Greg Schultz
 
June 26, 2016 | Greg Schultz

Thinning and Tucking

 

One of Glory Oaks Vineyard's Namesake Trees

The photo above was taken late one recent afternoon. Our Tempranillo block is to the left of the white oak tree, with the Malbec behind and to the right.  Warm temperatures have brought on rapid early season growth. The Malbec vines are in their second growing season, are healthy, and are doing well. They don't require too much attention right now. Third-leaf Tempranillo is quite another story.
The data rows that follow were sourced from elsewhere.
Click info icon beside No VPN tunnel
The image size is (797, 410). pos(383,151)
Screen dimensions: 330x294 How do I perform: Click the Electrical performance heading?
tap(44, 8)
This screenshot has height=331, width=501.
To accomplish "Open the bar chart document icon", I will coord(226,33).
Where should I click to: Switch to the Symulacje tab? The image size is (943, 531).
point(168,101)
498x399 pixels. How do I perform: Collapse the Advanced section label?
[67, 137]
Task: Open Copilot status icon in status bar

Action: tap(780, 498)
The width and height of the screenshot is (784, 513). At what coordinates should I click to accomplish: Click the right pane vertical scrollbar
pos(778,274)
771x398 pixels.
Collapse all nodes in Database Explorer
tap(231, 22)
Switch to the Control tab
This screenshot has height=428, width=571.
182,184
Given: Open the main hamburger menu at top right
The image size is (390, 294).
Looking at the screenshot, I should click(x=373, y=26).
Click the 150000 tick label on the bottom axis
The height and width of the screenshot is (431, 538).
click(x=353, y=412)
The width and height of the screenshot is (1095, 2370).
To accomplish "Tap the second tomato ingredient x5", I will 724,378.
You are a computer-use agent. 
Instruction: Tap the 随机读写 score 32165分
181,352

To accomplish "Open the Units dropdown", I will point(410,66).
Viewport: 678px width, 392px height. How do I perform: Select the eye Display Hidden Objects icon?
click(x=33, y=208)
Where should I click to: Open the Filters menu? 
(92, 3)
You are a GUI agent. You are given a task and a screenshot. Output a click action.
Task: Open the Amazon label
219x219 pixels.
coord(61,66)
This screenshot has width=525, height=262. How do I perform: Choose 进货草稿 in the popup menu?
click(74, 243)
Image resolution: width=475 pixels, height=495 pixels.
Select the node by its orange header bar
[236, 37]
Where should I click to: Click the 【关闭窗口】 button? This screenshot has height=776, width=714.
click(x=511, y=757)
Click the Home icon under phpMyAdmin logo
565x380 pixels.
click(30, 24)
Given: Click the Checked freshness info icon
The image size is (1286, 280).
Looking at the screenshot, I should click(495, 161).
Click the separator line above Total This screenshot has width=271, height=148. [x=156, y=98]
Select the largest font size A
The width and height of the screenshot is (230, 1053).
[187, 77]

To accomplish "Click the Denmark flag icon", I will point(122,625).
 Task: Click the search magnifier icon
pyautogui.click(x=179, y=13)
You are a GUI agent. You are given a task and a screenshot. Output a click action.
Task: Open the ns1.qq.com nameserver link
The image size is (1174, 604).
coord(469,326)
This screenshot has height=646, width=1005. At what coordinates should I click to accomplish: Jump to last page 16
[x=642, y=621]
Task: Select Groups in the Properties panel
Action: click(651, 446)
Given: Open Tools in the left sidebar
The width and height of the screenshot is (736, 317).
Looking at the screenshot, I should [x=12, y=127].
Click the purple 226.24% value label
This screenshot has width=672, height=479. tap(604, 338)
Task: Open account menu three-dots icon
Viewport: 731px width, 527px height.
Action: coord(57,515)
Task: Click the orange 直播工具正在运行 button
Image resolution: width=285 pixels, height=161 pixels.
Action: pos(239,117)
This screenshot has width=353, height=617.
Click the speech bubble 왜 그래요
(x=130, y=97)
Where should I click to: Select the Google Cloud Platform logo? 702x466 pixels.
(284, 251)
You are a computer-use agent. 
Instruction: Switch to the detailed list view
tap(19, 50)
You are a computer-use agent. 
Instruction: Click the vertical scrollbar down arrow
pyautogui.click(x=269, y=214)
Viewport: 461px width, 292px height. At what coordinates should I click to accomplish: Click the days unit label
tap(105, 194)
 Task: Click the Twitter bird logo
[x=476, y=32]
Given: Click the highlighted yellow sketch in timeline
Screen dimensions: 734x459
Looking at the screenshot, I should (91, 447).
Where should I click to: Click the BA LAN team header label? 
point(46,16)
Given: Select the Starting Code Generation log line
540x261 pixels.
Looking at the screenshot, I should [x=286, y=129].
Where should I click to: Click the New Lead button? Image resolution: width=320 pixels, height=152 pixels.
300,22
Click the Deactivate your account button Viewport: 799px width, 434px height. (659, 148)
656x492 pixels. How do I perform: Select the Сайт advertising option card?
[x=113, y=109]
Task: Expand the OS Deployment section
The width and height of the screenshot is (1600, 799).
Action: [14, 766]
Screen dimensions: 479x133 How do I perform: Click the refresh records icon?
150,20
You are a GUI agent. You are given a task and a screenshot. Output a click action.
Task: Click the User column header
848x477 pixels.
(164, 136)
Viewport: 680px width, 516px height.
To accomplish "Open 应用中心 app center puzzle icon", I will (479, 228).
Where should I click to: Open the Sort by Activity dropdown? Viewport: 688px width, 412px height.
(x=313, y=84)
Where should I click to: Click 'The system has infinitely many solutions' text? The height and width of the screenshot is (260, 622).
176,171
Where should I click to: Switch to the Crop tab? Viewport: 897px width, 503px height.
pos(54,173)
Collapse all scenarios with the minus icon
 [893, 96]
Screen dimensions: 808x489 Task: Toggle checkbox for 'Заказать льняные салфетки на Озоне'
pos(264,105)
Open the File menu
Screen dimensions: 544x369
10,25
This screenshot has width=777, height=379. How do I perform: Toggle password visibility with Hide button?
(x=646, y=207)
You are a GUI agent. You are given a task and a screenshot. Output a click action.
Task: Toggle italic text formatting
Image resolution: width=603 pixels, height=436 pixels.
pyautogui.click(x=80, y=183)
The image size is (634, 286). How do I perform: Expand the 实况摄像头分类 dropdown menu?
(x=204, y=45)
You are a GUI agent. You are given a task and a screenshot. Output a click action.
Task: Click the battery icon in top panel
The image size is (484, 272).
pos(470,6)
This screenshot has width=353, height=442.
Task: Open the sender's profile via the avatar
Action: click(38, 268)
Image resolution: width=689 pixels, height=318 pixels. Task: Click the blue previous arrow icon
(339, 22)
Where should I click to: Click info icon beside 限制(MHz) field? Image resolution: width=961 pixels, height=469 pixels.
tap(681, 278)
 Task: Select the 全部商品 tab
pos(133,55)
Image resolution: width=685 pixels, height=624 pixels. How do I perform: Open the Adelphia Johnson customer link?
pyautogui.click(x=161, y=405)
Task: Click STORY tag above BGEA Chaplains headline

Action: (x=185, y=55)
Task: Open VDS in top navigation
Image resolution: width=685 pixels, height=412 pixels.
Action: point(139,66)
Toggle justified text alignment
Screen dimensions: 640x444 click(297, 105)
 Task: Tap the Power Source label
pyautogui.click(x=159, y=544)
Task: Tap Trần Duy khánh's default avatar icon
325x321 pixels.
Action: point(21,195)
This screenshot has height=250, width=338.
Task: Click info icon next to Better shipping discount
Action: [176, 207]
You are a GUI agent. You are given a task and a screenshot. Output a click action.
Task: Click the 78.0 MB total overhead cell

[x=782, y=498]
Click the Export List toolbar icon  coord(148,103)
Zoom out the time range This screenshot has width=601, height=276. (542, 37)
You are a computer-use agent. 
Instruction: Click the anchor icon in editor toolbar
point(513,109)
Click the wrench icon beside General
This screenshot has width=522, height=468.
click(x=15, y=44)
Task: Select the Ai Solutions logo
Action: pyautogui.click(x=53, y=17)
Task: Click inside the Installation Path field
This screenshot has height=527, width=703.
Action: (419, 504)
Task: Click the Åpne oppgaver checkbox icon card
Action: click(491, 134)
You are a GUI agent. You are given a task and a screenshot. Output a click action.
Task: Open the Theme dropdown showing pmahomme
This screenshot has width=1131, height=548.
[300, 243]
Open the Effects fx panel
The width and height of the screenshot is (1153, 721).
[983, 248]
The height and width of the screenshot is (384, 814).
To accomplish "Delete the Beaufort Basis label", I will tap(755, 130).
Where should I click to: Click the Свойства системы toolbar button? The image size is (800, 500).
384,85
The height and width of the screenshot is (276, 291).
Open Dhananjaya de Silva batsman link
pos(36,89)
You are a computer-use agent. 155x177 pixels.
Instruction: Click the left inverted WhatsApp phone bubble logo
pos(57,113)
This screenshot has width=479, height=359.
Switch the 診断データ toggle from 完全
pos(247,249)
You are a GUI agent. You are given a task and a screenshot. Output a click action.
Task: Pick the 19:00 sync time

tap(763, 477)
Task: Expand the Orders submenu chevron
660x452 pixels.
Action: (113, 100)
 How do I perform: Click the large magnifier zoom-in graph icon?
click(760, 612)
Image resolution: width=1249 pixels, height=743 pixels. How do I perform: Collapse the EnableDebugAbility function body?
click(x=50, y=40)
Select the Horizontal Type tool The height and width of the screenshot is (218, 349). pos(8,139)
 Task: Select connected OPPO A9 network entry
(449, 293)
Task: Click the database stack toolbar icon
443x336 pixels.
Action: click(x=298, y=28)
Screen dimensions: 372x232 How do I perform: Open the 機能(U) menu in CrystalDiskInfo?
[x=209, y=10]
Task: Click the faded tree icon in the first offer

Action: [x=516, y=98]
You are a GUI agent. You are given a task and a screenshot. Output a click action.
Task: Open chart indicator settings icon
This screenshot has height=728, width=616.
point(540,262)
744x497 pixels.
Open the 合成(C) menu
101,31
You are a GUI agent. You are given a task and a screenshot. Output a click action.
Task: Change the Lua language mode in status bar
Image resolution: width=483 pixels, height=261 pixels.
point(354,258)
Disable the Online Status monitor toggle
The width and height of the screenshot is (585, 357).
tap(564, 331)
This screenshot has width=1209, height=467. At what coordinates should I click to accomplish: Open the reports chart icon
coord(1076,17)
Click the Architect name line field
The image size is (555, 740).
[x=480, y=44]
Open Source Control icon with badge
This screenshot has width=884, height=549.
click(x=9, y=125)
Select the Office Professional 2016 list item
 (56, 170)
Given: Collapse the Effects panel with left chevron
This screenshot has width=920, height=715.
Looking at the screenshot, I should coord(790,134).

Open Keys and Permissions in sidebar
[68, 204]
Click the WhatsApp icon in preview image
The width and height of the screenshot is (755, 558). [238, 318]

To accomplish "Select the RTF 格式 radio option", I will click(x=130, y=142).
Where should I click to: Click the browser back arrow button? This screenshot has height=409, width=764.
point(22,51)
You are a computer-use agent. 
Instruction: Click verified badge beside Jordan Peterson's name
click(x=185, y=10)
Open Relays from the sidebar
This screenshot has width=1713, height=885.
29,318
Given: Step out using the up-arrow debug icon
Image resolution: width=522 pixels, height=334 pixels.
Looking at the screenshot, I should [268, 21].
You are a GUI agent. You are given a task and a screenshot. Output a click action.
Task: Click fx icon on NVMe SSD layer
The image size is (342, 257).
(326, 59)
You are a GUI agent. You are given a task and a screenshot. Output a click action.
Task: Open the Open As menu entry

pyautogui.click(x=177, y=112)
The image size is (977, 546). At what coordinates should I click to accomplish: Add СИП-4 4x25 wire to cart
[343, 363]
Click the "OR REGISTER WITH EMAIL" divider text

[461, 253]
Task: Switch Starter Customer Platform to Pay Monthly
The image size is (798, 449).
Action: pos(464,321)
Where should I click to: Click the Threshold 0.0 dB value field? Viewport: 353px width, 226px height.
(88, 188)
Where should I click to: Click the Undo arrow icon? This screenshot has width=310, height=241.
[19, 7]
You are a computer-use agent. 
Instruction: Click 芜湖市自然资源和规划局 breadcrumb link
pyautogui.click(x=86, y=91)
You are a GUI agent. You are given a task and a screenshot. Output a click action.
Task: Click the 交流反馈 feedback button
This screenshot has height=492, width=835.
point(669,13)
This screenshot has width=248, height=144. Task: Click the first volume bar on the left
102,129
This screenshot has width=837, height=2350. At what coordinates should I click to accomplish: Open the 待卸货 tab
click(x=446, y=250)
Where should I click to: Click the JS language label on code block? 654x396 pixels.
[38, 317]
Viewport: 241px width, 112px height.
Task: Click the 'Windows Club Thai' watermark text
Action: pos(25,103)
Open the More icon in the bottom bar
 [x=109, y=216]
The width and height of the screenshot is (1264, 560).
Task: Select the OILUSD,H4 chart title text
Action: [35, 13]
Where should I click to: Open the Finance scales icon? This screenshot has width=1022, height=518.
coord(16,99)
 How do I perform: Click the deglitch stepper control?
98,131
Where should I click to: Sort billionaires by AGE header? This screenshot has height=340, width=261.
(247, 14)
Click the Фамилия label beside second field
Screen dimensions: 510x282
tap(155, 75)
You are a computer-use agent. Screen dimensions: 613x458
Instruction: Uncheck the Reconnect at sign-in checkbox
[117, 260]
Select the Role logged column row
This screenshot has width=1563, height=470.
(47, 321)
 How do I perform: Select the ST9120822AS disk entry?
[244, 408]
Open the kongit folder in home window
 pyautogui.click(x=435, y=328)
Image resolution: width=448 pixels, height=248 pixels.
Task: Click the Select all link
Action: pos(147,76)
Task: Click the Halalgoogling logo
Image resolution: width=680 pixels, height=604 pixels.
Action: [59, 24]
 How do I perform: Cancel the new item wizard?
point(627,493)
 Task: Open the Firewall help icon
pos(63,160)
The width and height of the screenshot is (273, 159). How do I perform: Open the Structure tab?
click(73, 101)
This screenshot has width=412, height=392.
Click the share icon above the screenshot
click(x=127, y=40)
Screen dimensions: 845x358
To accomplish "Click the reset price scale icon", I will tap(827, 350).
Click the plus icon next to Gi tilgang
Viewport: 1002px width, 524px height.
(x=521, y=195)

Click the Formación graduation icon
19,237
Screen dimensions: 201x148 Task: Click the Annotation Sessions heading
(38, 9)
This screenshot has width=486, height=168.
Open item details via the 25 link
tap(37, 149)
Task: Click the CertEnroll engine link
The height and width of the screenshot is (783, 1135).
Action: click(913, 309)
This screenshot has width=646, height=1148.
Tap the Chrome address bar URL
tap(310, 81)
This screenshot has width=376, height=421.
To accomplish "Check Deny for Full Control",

Grape vines grow fast! The vine sustains itself by putting out multiple shoots which can be very long and gangly. This is good for the vine, but not necessarily good for high quality wine grapes nor for the farmer. These long shoots need to be thinned and tucked throughout the growing season. Thinning is the process of going through each vine and removing the extra shoots so as to give the remaining ones greater and more even access to the available sunlight. If not done, the vine becomes a tangled mess and the fruit quality suffers. Sometimes birds take refuge and build nests. :}

Tiny Bird Nest Nestled in Tempranillo Vine

Preferrably, thinning comes just before tucking. Out of necessity, though, sometimes the order has to be reversed. To make farming a vineyard a bit easier (and to provide for even sun distribution to the plants), grape vines are normally trained to grow upright and are held in place by trellis wires. Left to their own, though, these long shoots most likely would end up growing out and down to the ground where a tractor running between the rows would run over them. So tucking involves manually weaving the shoots up through the wires to make a clean, neat canopy. The grapes like this and so do the farmers! As the shoots continue to grow upwards, the trellis wires are moved up to catch them. At long last, the wires are as high as they can go, and the vines are still growing so they must be hedged--a likely topic for next month's blog.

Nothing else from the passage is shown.